One would expect at trial plaintiff’s counsel will want to open that to the jury. Plaintiff’s counsel will want to say to the jury, the first thing to bear in mind about this case is you must assume that as at 28 June 2006 my client suffered a severe psychiatric injury, and it is severe as to consequences for pain and suffering and severe as to loss of earning capacity consequences. Plaintiff’s counsel would want to open to the jury in that way.
BELL J: But could not. Is that not your point?
MR WHEELAHAN: Yes. Similarly, the judge would be required to instruct the jury as to the effect of subsection (15). When we look at subsection (23)(b) there is a prohibition on mentioning the fact that the plaintiff is deemed to have suffered a serious injury.
BELL J: How did the Court of Appeal deal with that?
MR WHEELAHAN: The court took a very literal approach to subsection (23)(b). In our submission, the court did not deal with it correctly because had the court dealt with it correctly, it would have applied what this court had held in Project Blue Sky at paragraphs 69 to 72 and would have construed this statute harmoniously. So subsection (15) sits harmoniously with subsection (23) and the way it sits harmoniously is if the deeming in subsection (15) is simply the key to the gateway, it is the key to the gateway in subsection (2), and that is the correct construction of subsection (15), in our submission.

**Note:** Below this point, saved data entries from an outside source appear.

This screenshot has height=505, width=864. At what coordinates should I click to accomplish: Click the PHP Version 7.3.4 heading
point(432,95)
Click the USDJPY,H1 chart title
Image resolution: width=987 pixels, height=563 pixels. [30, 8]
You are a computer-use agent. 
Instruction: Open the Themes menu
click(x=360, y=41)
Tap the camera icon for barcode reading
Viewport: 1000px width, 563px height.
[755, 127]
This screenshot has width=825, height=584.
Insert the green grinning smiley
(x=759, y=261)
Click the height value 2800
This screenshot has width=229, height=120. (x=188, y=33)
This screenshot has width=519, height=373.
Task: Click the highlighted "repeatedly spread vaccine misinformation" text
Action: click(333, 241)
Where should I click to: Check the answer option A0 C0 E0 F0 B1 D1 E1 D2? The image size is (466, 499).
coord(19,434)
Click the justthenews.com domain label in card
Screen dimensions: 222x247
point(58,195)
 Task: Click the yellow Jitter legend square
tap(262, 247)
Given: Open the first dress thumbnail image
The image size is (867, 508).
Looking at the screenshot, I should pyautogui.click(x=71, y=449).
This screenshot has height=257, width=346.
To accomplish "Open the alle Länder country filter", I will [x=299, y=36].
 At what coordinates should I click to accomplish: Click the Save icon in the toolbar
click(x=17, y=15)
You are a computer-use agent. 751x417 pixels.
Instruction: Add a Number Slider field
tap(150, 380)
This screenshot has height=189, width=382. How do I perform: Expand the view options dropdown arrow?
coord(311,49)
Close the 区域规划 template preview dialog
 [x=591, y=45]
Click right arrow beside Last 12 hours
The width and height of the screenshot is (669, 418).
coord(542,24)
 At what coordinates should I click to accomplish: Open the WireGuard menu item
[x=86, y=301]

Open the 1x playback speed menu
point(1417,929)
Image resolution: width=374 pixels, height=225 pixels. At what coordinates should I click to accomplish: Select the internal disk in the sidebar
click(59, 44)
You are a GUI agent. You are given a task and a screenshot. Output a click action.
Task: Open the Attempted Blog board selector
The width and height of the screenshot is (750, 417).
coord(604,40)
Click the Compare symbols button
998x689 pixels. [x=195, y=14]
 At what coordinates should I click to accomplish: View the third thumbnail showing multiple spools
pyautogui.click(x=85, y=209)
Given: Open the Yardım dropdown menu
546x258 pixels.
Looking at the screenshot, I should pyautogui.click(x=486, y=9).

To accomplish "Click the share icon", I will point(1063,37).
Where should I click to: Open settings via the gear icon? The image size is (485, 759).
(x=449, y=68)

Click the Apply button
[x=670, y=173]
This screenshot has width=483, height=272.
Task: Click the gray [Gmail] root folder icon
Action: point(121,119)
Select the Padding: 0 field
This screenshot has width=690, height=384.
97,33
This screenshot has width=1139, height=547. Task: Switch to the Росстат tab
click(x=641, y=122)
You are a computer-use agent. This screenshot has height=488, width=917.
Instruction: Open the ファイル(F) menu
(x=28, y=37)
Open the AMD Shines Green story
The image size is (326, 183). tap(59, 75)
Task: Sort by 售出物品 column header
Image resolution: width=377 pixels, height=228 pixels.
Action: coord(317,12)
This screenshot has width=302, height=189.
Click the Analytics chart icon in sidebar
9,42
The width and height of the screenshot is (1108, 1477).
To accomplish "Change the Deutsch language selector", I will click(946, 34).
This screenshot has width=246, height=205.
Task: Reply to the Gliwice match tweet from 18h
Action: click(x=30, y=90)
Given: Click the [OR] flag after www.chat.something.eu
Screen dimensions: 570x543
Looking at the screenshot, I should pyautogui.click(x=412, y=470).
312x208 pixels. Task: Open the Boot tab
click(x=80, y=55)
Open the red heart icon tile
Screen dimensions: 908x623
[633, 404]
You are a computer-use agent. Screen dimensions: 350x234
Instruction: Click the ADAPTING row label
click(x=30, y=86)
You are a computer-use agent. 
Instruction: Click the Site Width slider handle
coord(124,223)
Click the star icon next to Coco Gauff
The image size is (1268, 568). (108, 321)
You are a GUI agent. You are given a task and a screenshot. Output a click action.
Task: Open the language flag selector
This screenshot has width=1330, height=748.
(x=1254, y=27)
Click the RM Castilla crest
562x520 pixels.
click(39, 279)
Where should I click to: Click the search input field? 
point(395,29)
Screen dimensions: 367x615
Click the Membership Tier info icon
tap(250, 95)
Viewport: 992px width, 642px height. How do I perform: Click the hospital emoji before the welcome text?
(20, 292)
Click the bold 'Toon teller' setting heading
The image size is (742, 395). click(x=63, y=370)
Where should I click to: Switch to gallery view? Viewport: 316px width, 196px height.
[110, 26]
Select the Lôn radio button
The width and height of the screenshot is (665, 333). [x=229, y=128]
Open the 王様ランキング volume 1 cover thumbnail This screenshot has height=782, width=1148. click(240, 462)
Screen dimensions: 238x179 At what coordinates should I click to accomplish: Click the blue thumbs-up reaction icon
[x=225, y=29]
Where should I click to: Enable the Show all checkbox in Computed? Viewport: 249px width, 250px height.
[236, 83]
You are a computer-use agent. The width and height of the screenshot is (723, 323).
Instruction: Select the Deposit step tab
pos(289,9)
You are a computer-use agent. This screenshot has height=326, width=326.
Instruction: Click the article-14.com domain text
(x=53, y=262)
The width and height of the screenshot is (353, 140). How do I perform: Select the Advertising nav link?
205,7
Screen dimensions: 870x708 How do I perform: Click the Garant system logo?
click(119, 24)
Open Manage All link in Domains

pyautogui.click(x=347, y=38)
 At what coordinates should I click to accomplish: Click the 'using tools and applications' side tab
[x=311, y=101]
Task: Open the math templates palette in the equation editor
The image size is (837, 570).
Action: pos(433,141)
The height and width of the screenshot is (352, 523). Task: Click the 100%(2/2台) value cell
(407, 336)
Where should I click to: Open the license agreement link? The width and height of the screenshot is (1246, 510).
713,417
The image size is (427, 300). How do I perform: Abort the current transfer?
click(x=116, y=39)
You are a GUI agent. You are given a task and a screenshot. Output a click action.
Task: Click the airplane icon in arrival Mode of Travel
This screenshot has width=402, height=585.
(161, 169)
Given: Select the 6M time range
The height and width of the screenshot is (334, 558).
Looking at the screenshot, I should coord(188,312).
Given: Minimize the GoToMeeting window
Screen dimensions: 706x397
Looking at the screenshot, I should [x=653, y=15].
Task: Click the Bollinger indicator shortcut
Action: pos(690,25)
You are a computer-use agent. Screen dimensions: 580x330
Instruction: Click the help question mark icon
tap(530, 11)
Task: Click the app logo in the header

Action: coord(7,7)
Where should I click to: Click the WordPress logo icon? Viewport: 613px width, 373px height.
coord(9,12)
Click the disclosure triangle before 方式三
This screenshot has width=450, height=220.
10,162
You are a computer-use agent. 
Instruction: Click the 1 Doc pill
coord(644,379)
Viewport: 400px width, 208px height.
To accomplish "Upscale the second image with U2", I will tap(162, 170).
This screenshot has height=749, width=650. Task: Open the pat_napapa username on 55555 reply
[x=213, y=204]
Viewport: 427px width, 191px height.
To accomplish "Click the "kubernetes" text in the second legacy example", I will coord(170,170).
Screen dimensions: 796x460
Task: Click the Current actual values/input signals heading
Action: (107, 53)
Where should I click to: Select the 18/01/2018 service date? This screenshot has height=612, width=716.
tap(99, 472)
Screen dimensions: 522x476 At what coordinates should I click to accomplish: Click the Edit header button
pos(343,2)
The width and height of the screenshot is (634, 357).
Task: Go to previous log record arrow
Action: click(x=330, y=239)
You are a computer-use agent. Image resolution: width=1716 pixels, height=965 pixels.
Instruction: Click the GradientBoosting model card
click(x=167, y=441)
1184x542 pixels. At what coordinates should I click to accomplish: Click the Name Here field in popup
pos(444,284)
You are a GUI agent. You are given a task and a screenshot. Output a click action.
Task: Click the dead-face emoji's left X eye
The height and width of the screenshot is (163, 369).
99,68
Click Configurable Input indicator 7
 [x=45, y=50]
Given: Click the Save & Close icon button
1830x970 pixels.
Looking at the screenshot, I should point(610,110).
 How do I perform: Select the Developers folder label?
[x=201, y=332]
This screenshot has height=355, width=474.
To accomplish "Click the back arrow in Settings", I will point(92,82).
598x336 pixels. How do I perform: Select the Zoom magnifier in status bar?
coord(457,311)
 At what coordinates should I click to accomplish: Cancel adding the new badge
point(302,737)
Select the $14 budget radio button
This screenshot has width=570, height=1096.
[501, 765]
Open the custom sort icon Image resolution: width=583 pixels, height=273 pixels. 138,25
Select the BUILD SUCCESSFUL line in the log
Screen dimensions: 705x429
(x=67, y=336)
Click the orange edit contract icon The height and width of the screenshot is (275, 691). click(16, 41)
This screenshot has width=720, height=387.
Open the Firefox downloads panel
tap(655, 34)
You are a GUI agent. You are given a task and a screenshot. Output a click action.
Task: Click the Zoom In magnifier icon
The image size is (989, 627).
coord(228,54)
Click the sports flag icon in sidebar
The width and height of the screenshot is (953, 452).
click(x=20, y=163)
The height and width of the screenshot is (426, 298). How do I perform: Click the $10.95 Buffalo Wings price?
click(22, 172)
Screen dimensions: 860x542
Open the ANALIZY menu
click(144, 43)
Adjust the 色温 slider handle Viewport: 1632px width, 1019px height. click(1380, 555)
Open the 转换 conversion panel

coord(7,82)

The second of three points in relation to the statutory construction concerns the orders which the court made. If I could ask the Court to leave the Act open and turn to subsections (37) and (38) and at the same time turn up the orders which the court made, which appear at page 80 of the application book. Now, in answer to questions (2) and (3) that the Court of Appeal ordered that:
The defendant is prohibited –
from doing various things –
(a)making any assertion, whether by pleading, submission or otherwise; and
(b)leading or eliciting evidence, whether in evidence‑in‑chief, cross‑examination or re‑examination;
which is inconsistent with the opinion of the Medical Panel –
The court then went further and in paragraphs (i) and (ii) elaborated on what it had previously declared by introducing the concepts of:
permanent . . . mental or behavioural disturbance or disorder –
If I could just ask the Court to note the words in brackets:
(in the sense of being likely to last into the foreseeable future).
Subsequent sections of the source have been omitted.